In the application of topology to algebraic geometry, he followed the work of Charles Émile Picard, whom he had heard lecture in Paris at the École Centrale Paris. He proved theorems on the topology of hyperplane sections of algebraic varieties, which provide a basic inductive tool (these are now seen as allied to Morse theory, though a Lefschetz pencil of hyperplane sections is a more subtle system than a Morse function because hyperplanes intersect each other). The Picard–Lefschetz formula in the theory of vanishing cycles is a basic tool relating the degeneration of families of varieties with 'loss' of topology, to monodromy. He was an Invited Speaker of the ICM in 1920 in Strasbourg. His book L'analysis situs et la géométrie algébrique from 1924, though opaque foundationally given the current technical state of homology theory, was in the long term very influential (one could say that it was one of the sources for the eventual proof of the Weil conjectures, through SGA 7  also for the study of Picard groups of Zariski surface). In 1924 he was awarded the Bôcher Memorial Prize for his work in mathematical analysis.

The Lefschetz fixed-point theorem, now a basic result of topology, was developed by him in papers from 1923 to 1927, initially for manifolds. Later, with the rise of cohomology theory in the 1930s, he contributed to the intersection number approach (that is, in cohomological terms, the ring structure) via the cup product and duality on manifolds. His work on topology was summed up in his monograph Algebraic Topology (1942). From 1944 he worked on differential equations.

He was editor of the Annals of Mathematics from 1928 to 1958. During this time, the Annals became an increasingly well-known and respected journal, and Lefschetz played an important role in this.

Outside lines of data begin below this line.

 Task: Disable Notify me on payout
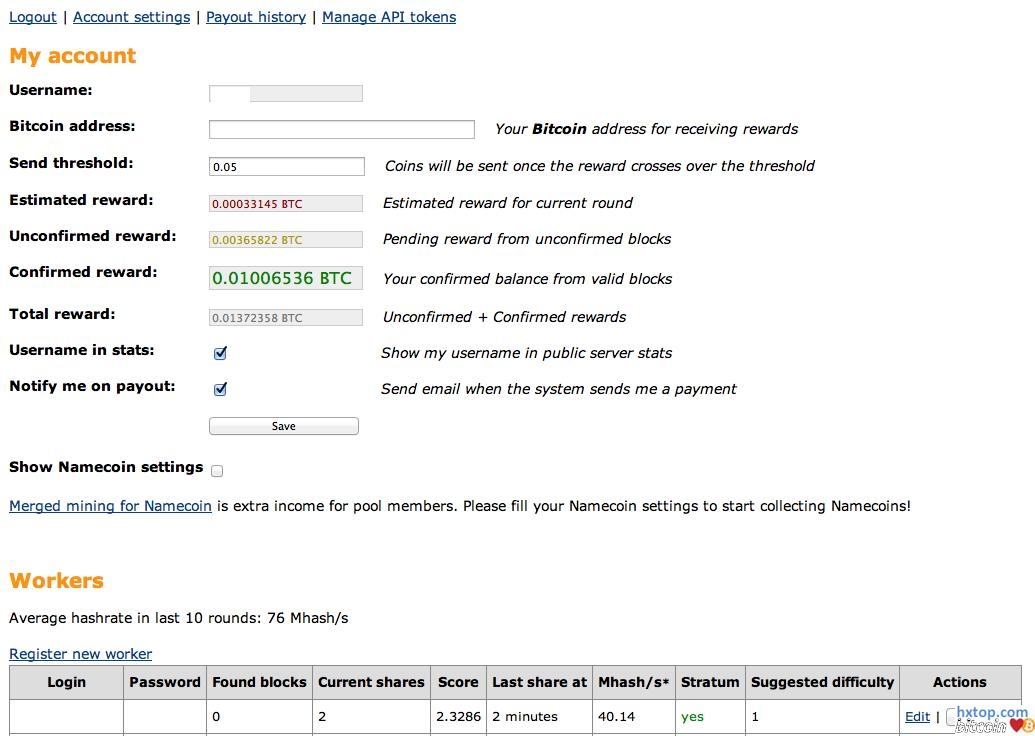220,389
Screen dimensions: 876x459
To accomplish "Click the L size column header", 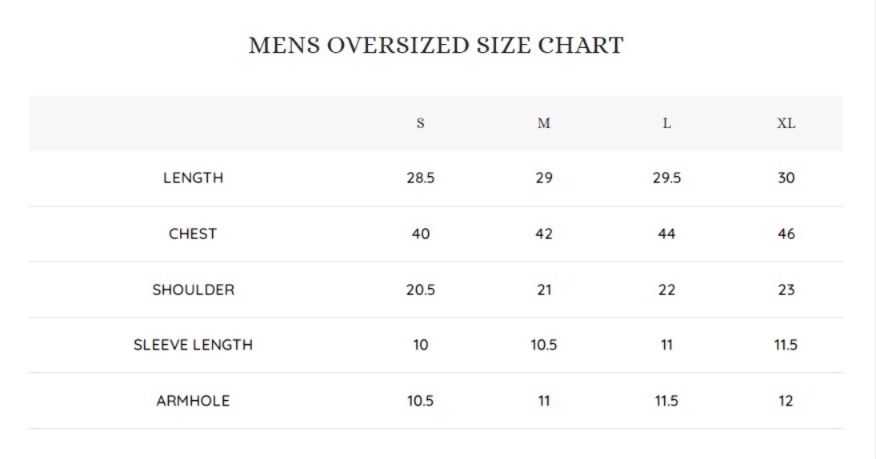I will click(x=667, y=123).
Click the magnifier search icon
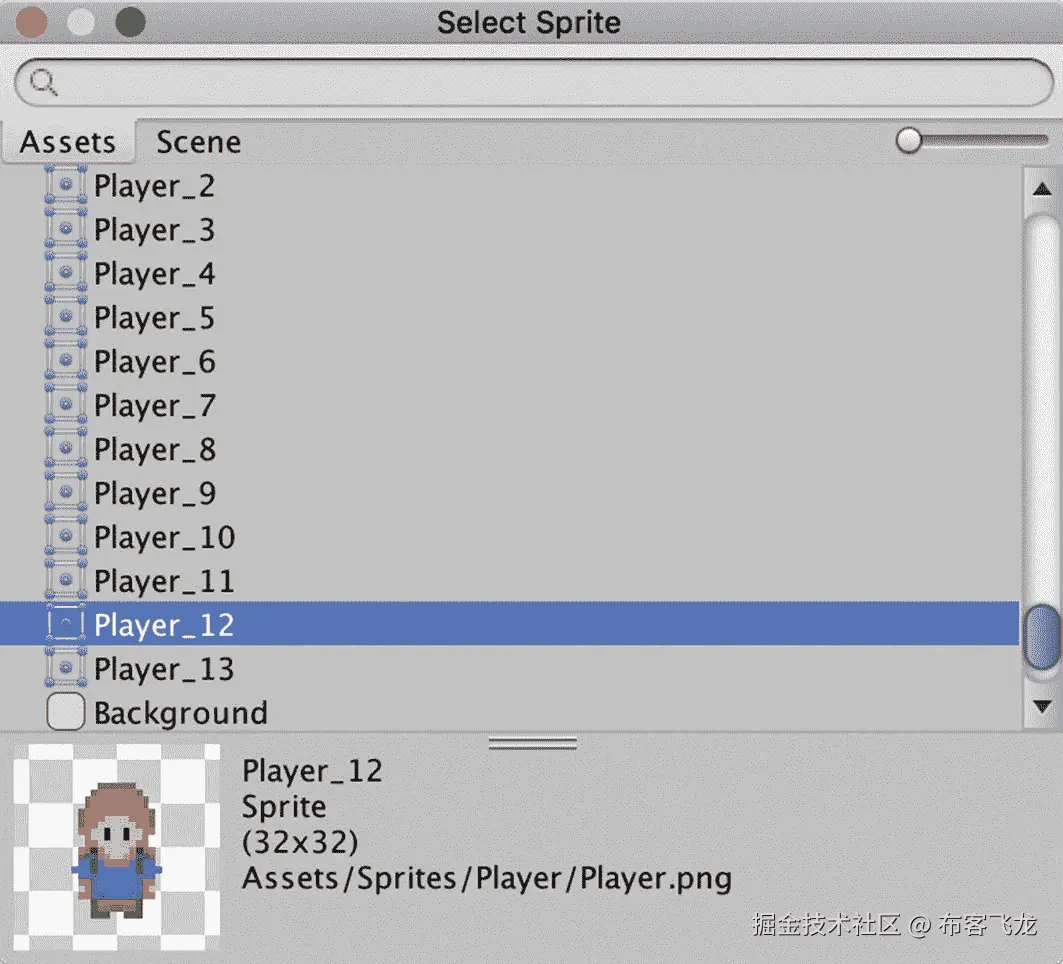Image resolution: width=1063 pixels, height=964 pixels. tap(43, 83)
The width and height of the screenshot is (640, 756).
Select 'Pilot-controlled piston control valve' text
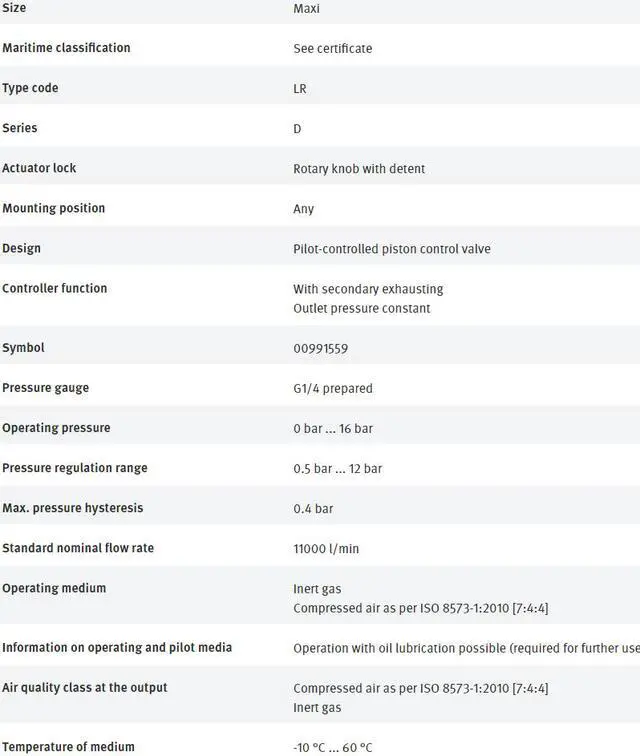coord(392,249)
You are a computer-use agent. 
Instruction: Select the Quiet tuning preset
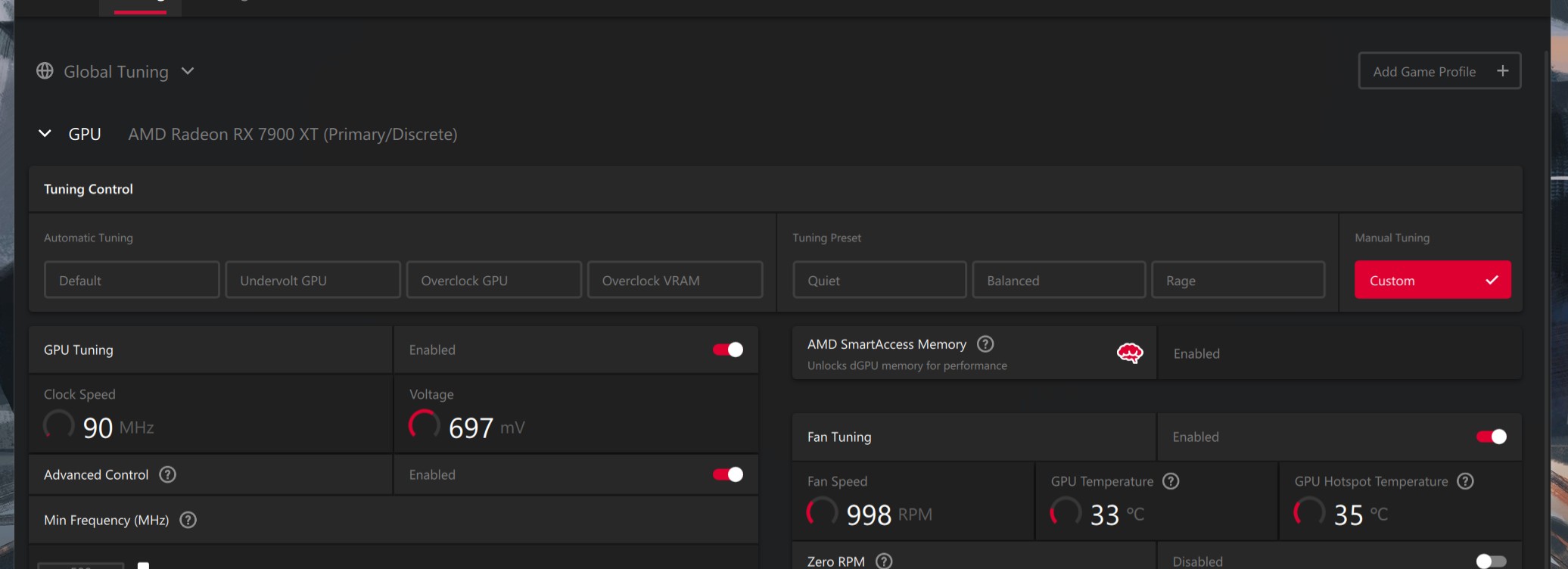879,280
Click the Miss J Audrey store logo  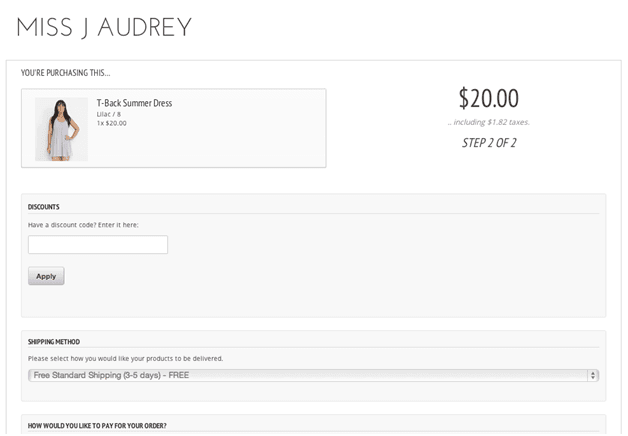[x=104, y=27]
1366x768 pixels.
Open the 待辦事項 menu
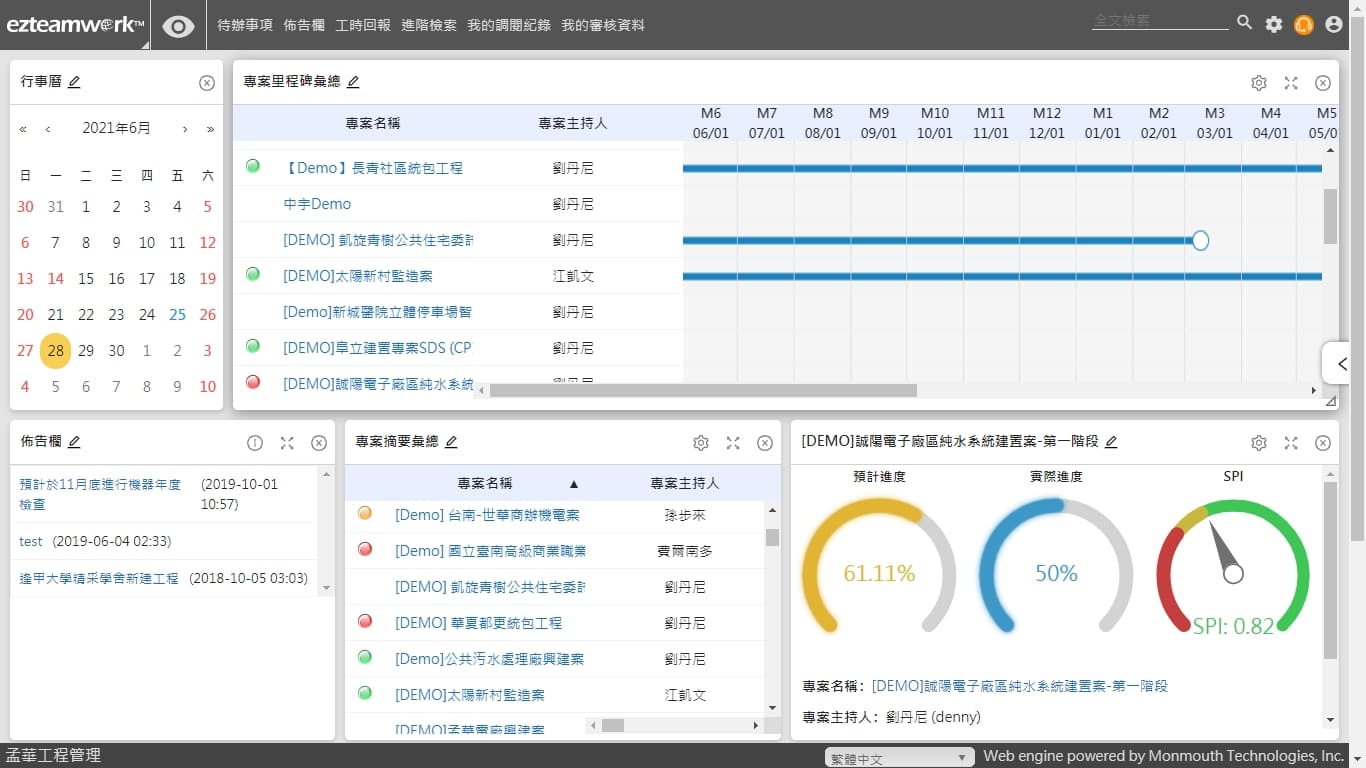pyautogui.click(x=245, y=25)
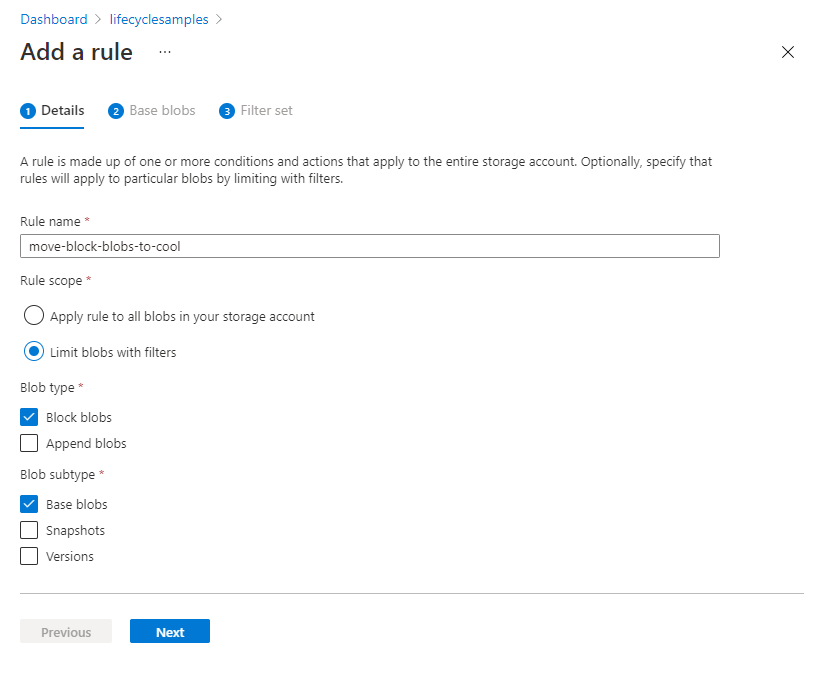This screenshot has height=673, width=823.
Task: Navigate to the Dashboard breadcrumb
Action: tap(54, 19)
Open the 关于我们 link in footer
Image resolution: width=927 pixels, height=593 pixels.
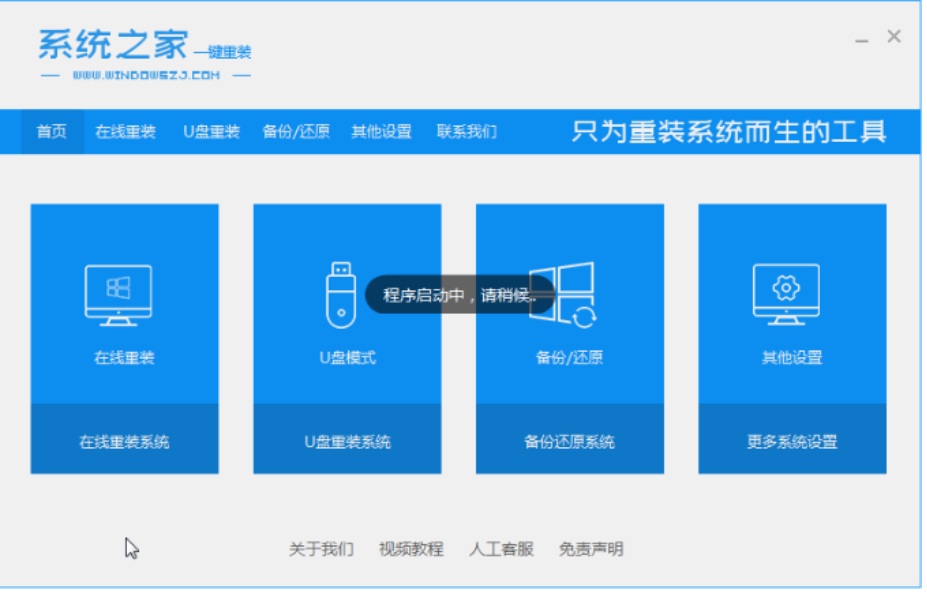(x=321, y=549)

In 1945 he travelled to Mexico for the first time, where he joined the Institute of Mathematics at the National University of Mexico as a visiting professor. He visited frequently for long periods, and during 1953–1966 he spent most of his winters in Mexico City. He played an important role in the foundation of mathematics in Mexico, and sent several students back to Princeton. His students included Emilio Lluis, José Adem, Samuel Gitler, Santiago López de Medrano, Francisco Javier González-Acuña and Alberto Verjovsky.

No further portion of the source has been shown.